PCA Plot Interpretation
## run PCA and extract eigenvalues
pca <- PCA(selected[,1:50],graph = FALSE)
head(get_eig(pca))
## visualize our eigenvalues/principal components
fviz_screeplot(pca,addlabels = TRUE)
eigenvalue variance.percent cumulative.variance.percent
Dim.1 9.395012 18.790023 18.79002
Dim.2 6.177962 12.355925 31.14595
Dim.3 3.924839 7.849677 38.99563
Dim.4 3.734111 7.468223 46.46385
Dim.5 2.917162 5.834324 52.29817
Dim.6 2.352690 4.705380 57.00355
# still in development - sorry!
Here we display our our principal components (Dim.1
,Dim.2
, etc.) and their eigenvalues - or amount of variation that this principal component captures. For example, the first principal component has an eigenvalue of ~ 9.395 and captures about 18.8% of the variance in the data. We can also visualize which variables are manipulating our data the most and our samples themselves:
## which variables are contributing
## to principal components
fviz_contrib(pca, choice = "var", axes = 1, top = 10) |
fviz_contrib(pca, choice = "var", axes = 2, top = 10)

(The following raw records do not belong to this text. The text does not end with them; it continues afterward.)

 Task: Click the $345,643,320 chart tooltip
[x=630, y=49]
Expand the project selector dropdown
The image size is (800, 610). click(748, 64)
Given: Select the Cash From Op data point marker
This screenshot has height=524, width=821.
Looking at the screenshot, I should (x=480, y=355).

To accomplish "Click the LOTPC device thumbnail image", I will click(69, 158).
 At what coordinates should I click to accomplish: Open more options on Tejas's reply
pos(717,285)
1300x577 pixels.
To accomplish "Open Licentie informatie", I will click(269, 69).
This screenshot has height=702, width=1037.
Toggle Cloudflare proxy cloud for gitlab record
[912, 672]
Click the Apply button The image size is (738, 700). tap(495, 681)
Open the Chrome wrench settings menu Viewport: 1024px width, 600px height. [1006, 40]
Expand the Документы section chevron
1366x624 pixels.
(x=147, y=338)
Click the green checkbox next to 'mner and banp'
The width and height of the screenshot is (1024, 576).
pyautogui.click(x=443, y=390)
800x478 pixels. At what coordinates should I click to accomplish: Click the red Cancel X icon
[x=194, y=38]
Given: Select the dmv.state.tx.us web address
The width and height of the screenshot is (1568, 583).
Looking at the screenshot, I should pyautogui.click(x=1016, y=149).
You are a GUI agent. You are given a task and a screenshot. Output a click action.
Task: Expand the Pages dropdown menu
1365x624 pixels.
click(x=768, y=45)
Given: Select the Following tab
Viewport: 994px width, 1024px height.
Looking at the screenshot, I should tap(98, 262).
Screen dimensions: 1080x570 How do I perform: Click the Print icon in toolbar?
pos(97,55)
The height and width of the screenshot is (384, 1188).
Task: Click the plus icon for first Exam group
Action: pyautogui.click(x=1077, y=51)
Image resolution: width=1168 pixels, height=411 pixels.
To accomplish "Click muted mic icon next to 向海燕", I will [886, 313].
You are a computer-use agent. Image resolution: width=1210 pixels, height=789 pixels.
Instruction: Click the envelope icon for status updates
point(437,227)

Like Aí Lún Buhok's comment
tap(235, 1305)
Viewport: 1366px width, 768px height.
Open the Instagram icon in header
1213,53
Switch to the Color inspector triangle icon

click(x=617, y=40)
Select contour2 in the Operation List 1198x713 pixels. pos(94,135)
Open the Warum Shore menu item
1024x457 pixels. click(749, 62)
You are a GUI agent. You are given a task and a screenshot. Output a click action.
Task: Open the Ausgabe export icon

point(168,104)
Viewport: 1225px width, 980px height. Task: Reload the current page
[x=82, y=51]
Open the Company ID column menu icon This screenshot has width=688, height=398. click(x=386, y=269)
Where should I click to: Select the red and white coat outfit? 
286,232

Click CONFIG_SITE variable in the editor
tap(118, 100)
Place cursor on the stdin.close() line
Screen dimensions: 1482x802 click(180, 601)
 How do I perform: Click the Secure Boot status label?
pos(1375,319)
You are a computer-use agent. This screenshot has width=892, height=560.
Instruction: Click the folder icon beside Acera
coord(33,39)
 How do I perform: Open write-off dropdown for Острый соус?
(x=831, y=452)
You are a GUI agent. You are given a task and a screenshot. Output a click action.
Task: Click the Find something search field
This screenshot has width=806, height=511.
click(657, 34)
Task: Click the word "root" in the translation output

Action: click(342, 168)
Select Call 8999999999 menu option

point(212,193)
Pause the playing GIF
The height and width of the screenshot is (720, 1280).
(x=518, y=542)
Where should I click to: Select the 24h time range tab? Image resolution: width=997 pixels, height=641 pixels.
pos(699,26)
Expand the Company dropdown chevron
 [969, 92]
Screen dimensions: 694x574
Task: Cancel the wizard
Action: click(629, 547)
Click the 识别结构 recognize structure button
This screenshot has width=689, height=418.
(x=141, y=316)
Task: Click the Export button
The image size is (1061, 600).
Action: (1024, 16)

## let's visualize our samples in
## principal component space
fviz_pca_ind(pca,
label = "none", # hide individual labels
habillage = as.factor(selected$SEX), # color by groups
addEllipses = FALSE # Concentration ellipses
)
# still in development - sorry!
Here we note that the gene TIMP1, contributes the most to variance of principal component 1. Interestingly, this gene has been implicated in immune infiltration in glioblastoma. We also can see in the variance contribution plot for the second principal component that MT-ATP6 contributes the most to the variance of this dimension. In the plot below the variable contribution plot, we visualize our samples along the first two principal components and color by sex. Here we do not see a discernable pattern - but this kind of coloring is useful say if you want to ensure two conditions are distributed the way you'd expect.
Example
An example of using PCA to see if conditions are distributed as expected could be a case-control study. Do your case patients cluster together and do your control patients cluster together.